Письмо от Нины Ивановны: как полагается, бестолковое, из которого ничего нельзя понять и даже неизвестно, куда ей писать, если бы понадобилось[1762]. Визу обещают ей очень скорую, однако вот уже двадцать июньских дней прошли. Для заработка она вертится во все стороны, и никто не оплачивает ее труд как следует. Но Николай Лаврентьевич пишет ей ободрительные письма и уверяет, что в июле она уже будет в Москве[1763].
18 сентября 1955 г.
Забыл отметить странную встречу. В моем рассказе о январе 1944 года я упоминал странного нищего на костылях, который торчал около выхода из нашего сквера, продавая иголки, нитки, карандаши и конверты, и возбуждал всякого рода подозрения, которые оправдались на следующий день после ареста Пренана. Как мы с тобой видели собственными глазами, он, этот нищий, распределял утром наблюдателей на всех улицах, ведущих к скверу.
Итак, вчера на пути к Ivry я подхожу по Avenue de Choisy к Bd. Massena и вижу высокую фигуру на костылях, пересекающую улицу. Что-то знакомое привлекло меня к этой фигуре: я остановился и стал рассматривать. В это время тот обернулся, и я сразу узнал его: он постарел и был без шляпы, но это был явно «нищий». Он тоже сразу узнал меня, остановился и с выражением крайнего удивления, как будто не веря своим глазам, уставился. У меня мелькнуло желание заговорить с ним, но, черт его знает, он, вероятно, снова в полиции. И я стал переходить бульвар, а он продолжал стоять с ошеломленным видом и смотреть мне вслед.
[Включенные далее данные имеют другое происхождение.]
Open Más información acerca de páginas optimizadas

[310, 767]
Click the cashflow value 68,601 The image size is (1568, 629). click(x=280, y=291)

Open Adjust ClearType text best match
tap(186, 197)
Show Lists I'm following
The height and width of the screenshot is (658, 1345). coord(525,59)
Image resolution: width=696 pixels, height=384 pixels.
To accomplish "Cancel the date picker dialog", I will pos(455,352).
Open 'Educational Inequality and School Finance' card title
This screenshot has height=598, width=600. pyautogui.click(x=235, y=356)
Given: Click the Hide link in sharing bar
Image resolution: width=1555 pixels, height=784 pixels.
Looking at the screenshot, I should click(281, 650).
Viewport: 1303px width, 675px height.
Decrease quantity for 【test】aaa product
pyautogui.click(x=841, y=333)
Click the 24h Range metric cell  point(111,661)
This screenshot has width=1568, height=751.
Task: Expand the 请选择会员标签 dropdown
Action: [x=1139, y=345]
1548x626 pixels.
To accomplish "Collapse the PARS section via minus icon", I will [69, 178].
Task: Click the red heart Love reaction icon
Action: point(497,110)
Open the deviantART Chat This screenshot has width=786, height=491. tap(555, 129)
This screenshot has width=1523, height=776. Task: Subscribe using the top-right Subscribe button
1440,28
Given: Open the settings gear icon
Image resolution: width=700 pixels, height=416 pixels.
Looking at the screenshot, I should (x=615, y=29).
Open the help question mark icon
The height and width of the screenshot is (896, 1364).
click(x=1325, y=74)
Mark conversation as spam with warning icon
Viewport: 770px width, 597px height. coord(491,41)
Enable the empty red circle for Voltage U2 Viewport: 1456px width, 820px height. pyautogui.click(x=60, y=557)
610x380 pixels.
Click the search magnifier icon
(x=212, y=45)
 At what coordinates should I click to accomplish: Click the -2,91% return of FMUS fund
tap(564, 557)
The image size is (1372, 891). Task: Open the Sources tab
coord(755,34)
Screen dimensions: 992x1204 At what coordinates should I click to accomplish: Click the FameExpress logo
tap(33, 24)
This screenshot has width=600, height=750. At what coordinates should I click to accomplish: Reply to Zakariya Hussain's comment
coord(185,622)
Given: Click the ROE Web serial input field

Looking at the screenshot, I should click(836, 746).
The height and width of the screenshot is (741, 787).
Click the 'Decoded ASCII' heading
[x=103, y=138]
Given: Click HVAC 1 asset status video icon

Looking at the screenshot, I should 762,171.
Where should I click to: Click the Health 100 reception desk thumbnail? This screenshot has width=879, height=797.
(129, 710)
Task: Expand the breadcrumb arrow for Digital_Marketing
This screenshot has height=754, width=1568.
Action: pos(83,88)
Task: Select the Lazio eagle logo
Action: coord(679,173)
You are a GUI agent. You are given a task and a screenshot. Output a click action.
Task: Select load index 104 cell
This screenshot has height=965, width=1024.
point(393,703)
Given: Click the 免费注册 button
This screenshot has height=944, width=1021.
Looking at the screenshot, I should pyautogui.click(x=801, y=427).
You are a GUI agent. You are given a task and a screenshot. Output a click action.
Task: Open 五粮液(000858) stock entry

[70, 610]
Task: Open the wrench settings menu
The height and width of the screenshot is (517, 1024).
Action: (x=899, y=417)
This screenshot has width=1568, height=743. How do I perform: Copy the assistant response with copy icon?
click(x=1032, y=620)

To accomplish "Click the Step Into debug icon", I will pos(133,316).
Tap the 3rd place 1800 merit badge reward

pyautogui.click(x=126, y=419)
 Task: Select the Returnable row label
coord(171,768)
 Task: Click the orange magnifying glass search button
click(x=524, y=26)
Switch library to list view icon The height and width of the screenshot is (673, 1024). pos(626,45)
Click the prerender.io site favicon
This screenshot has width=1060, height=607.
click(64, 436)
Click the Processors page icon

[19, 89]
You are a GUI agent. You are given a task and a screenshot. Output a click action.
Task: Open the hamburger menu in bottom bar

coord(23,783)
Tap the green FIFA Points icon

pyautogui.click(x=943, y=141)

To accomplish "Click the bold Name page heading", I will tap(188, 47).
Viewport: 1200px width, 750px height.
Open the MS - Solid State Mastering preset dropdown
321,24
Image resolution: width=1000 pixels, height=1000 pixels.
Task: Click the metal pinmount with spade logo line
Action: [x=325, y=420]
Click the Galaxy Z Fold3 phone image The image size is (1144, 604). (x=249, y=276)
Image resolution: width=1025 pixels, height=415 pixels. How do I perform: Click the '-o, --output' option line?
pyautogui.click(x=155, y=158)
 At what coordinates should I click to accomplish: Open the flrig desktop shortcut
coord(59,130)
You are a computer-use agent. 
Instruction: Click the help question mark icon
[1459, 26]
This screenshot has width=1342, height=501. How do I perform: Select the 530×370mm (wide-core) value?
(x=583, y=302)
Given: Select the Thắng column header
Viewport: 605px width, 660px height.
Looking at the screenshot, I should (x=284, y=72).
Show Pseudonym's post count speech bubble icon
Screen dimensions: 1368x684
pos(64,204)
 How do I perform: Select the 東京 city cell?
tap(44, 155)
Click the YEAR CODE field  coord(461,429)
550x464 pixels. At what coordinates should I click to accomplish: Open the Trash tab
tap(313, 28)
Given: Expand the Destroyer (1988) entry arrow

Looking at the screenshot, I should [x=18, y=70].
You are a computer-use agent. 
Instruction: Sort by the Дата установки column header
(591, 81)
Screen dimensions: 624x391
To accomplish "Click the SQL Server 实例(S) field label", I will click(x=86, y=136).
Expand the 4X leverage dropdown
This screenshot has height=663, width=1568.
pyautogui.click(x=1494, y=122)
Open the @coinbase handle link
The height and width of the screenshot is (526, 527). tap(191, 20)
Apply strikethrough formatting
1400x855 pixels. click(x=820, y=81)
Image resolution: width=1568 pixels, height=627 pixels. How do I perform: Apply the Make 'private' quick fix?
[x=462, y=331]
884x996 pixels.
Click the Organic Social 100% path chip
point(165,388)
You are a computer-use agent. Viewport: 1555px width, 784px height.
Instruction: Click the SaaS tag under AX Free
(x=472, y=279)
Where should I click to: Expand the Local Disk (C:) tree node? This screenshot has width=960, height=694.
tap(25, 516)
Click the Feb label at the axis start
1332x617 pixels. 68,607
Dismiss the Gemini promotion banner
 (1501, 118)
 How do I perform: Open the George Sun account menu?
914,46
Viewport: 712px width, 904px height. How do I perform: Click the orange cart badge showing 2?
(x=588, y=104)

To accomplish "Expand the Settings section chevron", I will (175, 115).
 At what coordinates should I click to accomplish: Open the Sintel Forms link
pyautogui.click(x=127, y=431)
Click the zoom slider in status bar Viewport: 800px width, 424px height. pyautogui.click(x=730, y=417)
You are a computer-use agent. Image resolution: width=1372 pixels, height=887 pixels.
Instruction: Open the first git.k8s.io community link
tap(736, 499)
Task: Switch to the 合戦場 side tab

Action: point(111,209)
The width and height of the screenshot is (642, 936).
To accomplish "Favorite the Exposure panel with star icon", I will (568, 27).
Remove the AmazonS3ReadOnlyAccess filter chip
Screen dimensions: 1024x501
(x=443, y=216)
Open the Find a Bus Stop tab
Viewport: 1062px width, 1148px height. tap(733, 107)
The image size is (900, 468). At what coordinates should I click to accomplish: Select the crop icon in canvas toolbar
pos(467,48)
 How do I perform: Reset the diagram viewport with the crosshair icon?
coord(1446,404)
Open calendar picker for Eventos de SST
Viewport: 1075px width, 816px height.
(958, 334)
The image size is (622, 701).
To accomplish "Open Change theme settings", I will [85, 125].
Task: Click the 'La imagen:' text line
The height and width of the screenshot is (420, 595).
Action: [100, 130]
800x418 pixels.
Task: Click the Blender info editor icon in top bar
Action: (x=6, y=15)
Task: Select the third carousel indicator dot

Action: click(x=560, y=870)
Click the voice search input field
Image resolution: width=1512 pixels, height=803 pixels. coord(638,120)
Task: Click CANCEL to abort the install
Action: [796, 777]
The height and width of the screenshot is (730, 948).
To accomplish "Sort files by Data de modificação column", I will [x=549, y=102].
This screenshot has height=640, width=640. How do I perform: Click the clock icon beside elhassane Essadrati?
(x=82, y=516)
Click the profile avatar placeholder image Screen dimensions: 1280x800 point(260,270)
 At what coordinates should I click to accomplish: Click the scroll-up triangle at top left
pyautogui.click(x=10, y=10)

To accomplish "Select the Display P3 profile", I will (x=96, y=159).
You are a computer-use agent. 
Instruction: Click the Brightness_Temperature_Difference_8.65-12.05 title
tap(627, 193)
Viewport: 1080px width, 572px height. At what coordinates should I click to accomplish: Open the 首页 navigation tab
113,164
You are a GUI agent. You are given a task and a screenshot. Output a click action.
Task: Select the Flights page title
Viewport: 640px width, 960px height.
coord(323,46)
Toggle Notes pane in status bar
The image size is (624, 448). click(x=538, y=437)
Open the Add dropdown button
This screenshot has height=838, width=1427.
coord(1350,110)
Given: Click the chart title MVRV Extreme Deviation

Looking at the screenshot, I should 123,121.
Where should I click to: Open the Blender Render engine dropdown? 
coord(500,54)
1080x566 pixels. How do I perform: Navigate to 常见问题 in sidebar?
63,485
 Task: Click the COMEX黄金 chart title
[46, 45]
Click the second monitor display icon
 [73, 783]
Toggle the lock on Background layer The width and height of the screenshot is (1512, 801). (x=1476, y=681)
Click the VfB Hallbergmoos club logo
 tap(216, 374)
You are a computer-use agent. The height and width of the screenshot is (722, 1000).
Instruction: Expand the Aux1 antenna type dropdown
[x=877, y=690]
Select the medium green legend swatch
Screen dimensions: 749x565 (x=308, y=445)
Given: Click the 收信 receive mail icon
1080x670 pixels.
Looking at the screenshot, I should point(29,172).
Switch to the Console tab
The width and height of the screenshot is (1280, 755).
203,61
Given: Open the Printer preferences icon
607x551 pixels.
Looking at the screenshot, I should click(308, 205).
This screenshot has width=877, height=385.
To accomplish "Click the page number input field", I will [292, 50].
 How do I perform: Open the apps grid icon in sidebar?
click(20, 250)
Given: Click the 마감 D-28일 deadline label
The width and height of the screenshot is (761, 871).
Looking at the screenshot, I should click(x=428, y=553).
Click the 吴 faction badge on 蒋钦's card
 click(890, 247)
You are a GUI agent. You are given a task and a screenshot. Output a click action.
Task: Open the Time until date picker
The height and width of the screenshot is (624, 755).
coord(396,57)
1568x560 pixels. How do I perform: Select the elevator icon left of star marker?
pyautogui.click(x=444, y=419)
Теперь для меня ясно, что в то время «нищий» был у ворот сквера ради нас, расставлял своих наблюдателей для нас и, вероятно, думал, что мы должны где-нибудь попасться. Это, между прочим, показывает, что мы или Пренан привлекли чем-нибудь внимание, находились под наблюдением. И для нас троих, в общем, хорошо вышло, что Пренана арестовали вне дома. Иначе нас бы взяли на дому со всем, что находилось в квартире и что мы с тобой успели уничтожить[1764].
10 декабря 1955 г.
Читаю С. В. Обручева: описание путешествия его по Якутскому краю в 1926 году[1765] с неожиданным для него результатом — открытием горной цепи размером в Пиренеи там, где карта показывала низменность. Однако эти места не были пустыней: тамошние жители, якуты, ламуты и русские, прекрасно знали, что это — горы, а не равнина, но, очевидно, никогда не сверялись с картой. Я помню возвращение Обручева в Москву и отчет, который он делал у нас в Главнауке, так как мы дали ему кредиты на поездку с некоторым скептицизмом, и искал он не горную цепь, а платину[1766].
11 декабря 1955 г.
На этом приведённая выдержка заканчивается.